* Problem *
Word for word, restate all of the entries.

Stored items
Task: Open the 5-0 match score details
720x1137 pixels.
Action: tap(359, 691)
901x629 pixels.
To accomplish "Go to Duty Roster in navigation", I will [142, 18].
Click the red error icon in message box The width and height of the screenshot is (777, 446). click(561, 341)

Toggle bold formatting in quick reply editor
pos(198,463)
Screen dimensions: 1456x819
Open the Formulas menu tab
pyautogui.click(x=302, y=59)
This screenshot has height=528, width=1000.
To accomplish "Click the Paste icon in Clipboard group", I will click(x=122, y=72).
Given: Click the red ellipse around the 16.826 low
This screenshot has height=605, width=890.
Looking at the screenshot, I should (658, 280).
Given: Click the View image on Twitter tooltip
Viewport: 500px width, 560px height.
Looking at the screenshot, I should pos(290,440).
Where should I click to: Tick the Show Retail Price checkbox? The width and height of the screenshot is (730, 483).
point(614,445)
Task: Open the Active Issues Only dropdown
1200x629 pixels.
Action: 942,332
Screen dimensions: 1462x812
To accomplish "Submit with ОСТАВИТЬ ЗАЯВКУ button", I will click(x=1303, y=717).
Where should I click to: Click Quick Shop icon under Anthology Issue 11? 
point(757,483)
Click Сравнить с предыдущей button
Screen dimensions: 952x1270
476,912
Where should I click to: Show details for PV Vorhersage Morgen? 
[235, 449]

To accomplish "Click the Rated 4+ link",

* Output for this exercise *
Task: Open the 5-0 match score details
720x1137 pixels.
Action: tap(359, 691)
901x629 pixels.
To accomplish "Go to Duty Roster in navigation", I will [142, 18].
Click the red error icon in message box The width and height of the screenshot is (777, 446). click(561, 341)

Toggle bold formatting in quick reply editor
pos(198,463)
Screen dimensions: 1456x819
Open the Formulas menu tab
pyautogui.click(x=302, y=59)
This screenshot has height=528, width=1000.
To accomplish "Click the Paste icon in Clipboard group", I will click(x=122, y=72).
Given: Click the red ellipse around the 16.826 low
This screenshot has height=605, width=890.
Looking at the screenshot, I should (658, 280).
Given: Click the View image on Twitter tooltip
Viewport: 500px width, 560px height.
Looking at the screenshot, I should pos(290,440).
Where should I click to: Tick the Show Retail Price checkbox? The width and height of the screenshot is (730, 483).
point(614,445)
Task: Open the Active Issues Only dropdown
1200x629 pixels.
Action: 942,332
Screen dimensions: 1462x812
To accomplish "Submit with ОСТАВИТЬ ЗАЯВКУ button", I will click(x=1303, y=717).
Where should I click to: Click Quick Shop icon under Anthology Issue 11? 
point(757,483)
Click Сравнить с предыдущей button
Screen dimensions: 952x1270
476,912
Where should I click to: Show details for PV Vorhersage Morgen? 
[235, 449]

To accomplish "Click the Rated 4+ link",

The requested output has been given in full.